You can’t make it very long in business without a bit of grit. The statistics are daunting. Within 5 years, 80% of the businesses that were started won’t be around any longer. You can’t raise a family without a bit of grit. There are many times when you’ll wonder as a parent, “Am I doing this right?” In area after area of our lives, it’s easy to see where grit is required to accomplish our goals and live life to the fullest. That’s why Martin Meadows’ book Grit: How to Keep Going When You Want to Give Up is such an important read.
The Trough of Disillusionment
Gartner created the idea of a “hype cycle” to graphically represent the emotions behind the release of new technologies, tools, and techniques. After the initial trigger, there is the peak of inflated expectations, followed by the trough of disillusionment. This is followed by the slope of enlightenment, and ultimately ends with the plateau of productivity. Gartner doesn’t run the line to the right far enough, though: there’s also some level of “sunsetting” that happens for every technology where it falls out of favor.
◇ ◇ ◇ ◇
■ **Task item A**:
Reproduce the records verbatim, beginning with the line that contains "This screenshot has width=824, height=513." and continuing through the line that contains "Looking at the".

■ **Extracted data**:
◇ ◇ ◇ ◇
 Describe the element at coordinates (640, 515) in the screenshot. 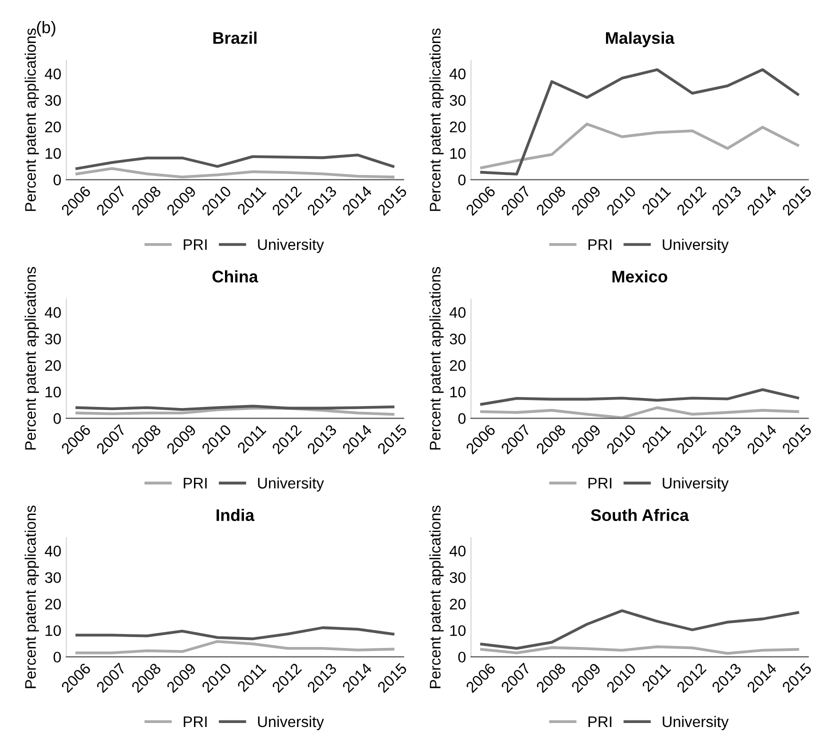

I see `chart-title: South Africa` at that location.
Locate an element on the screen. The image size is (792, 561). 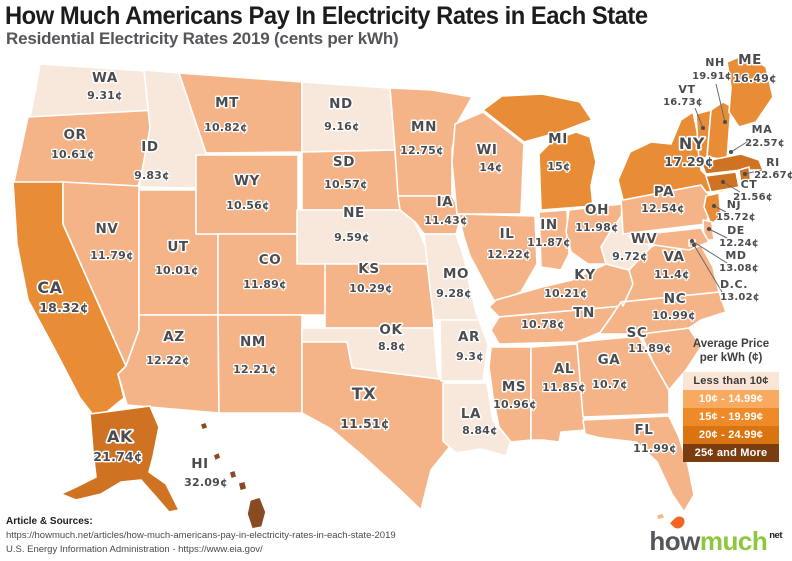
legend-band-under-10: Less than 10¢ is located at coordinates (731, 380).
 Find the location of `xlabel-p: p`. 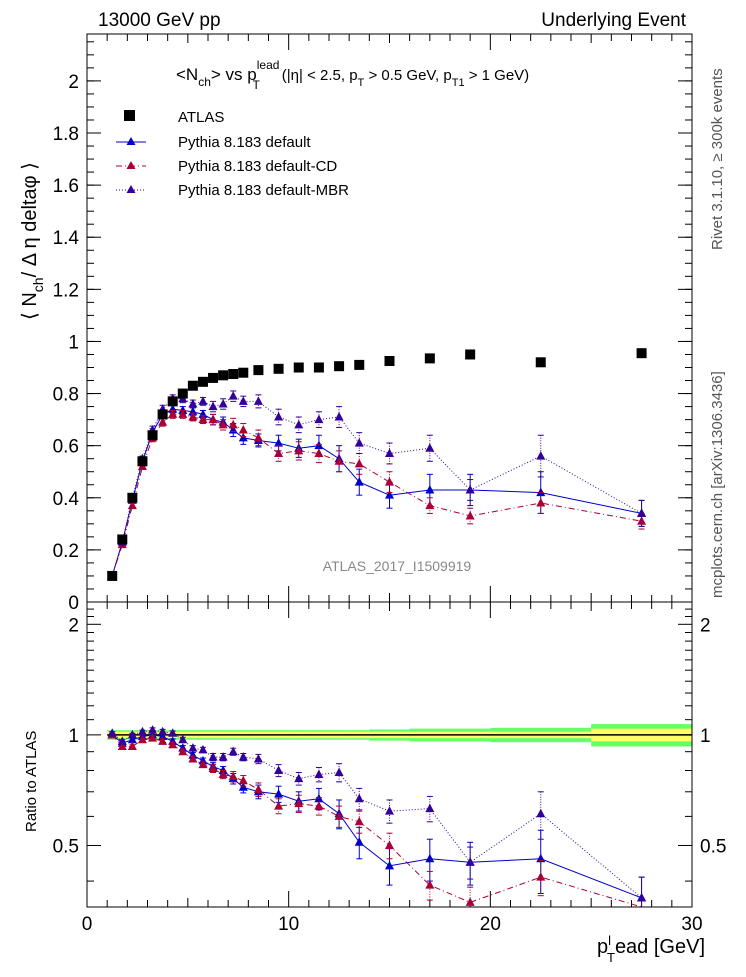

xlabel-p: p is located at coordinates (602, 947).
◇ ◇ ◇ ◇
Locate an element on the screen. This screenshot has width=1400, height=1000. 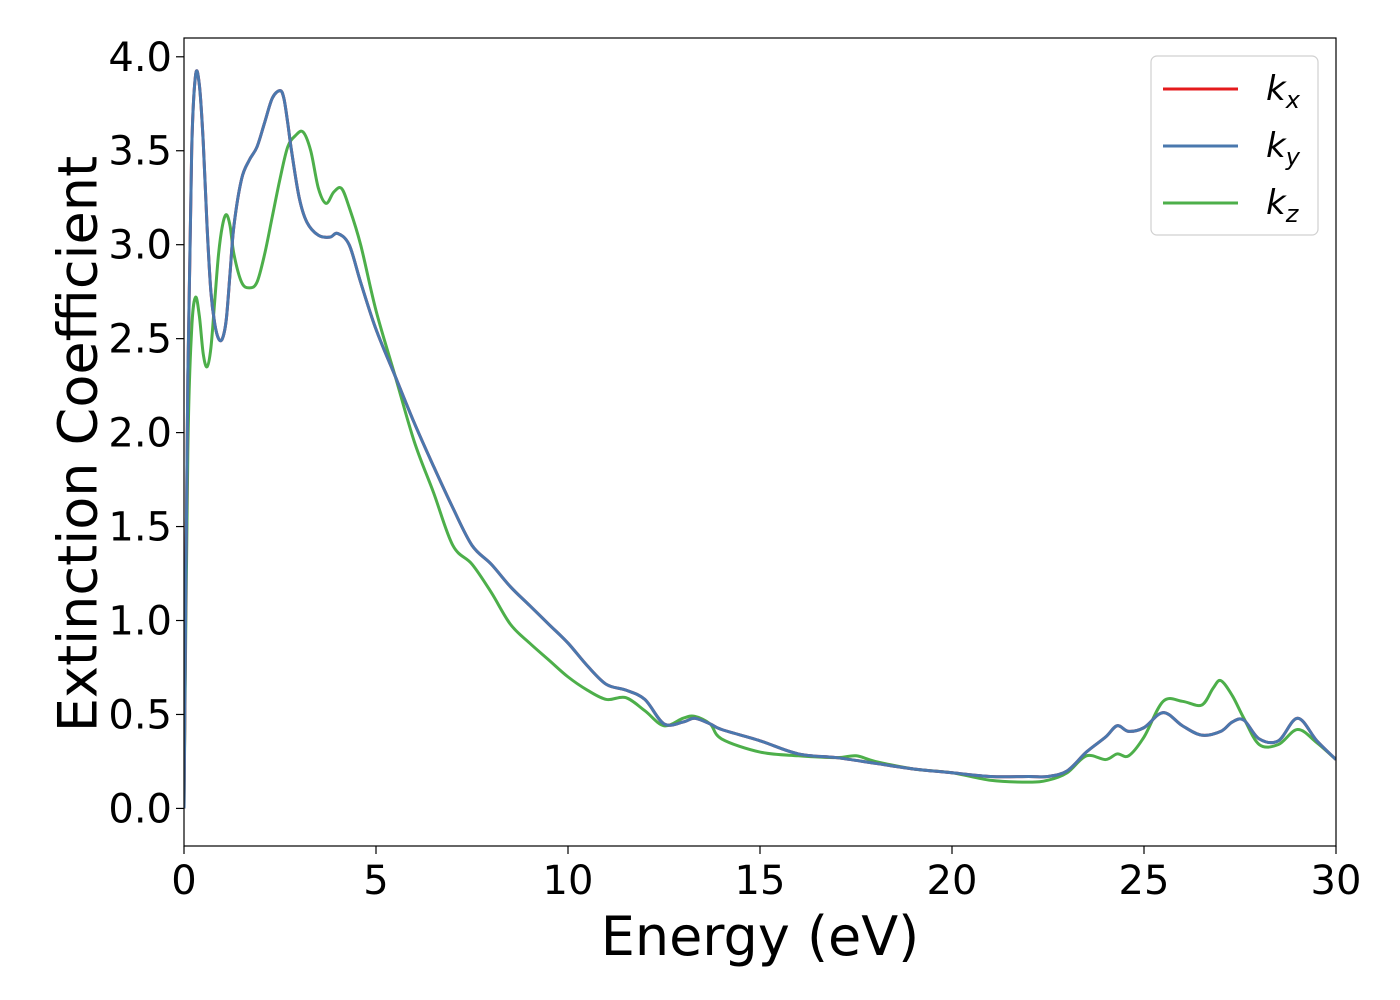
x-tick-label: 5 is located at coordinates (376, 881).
◇ ◇ ◇ ◇
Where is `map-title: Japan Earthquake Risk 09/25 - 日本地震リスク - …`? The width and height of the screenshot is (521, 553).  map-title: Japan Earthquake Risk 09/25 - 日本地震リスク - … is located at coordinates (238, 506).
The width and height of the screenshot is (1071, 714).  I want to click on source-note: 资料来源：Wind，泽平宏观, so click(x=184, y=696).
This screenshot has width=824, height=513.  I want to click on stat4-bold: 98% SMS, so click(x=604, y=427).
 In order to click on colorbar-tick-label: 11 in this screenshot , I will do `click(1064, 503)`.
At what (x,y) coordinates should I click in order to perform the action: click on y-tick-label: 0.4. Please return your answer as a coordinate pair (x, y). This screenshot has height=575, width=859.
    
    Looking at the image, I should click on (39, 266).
◇ ◇ ◇ ◇
■ **Task item B**:
Pick up the piece on grit and Gartner's hype cycle where it stops and keep writing.

■ **Answer area A**:
This screenshot has width=824, height=513.  I want to click on stat4-bold: 98% SMS, so click(x=604, y=427).
 In order to click on colorbar-tick-label: 11 in this screenshot , I will do `click(1064, 503)`.
At what (x,y) coordinates should I click in order to perform the action: click on y-tick-label: 0.4. Please return your answer as a coordinate pair (x, y). This screenshot has height=575, width=859.
    
    Looking at the image, I should click on (39, 266).

■ **Answer area B**:
The beauty of the model is that it explains quite well how new technologies are adopted. Like Everett Roger’s Diffusion of Innovations, it contains a model for the classic pattern that innovations diffuse with. However, the hype cycle is about the emotions felt through the diffusion process. While its name is associated with the “hype”, or hyperbole, the labels for the sections make it clear that, at its heart, we’re talking about the emotional component of the adoption.
Everything we do in life seems to follow a similar cycle. We fall in love and have our inflated expectations that we’ll never fight. We start a new job, and there’s nothing wrong with this organization. Over time, we begin to see things more accurately – or perhaps too pessimistically – and believe that perhaps our new love isn’t the right one for us, or this organization is sicker than the last one. (The Paradox of Choice discusses some of the factors that can lead us to buyer’s remorse about our choices.)
Our real defeat in whatever we’re doing comes from the trough of disillusionment, when we allow our mind to decide for us that what we’re doing isn’t worth it, isn’t going to work, or isn’t what we want. Grit is the mental toughness that can prevent our minds from believing that we’re not good enough to be successful or that the goal isn’t worth the work. We don’t get exhausted as much as we think and feel that we are exhausted, and we become it.
Mental Toughness
There are three general views on mental toughness. There’s the naïve view that you just power through it. You lace up your Nikes and “Just Do It.” There’s the view that it’s some meditative state of nirvana that can only be reached by a backpacking expedition to Tibet. Then there’s the view of those who have been in the trials that required mental toughness. (One example is the book, which is like a journal of a man who has walked a hard road, called The Road Less Traveled.)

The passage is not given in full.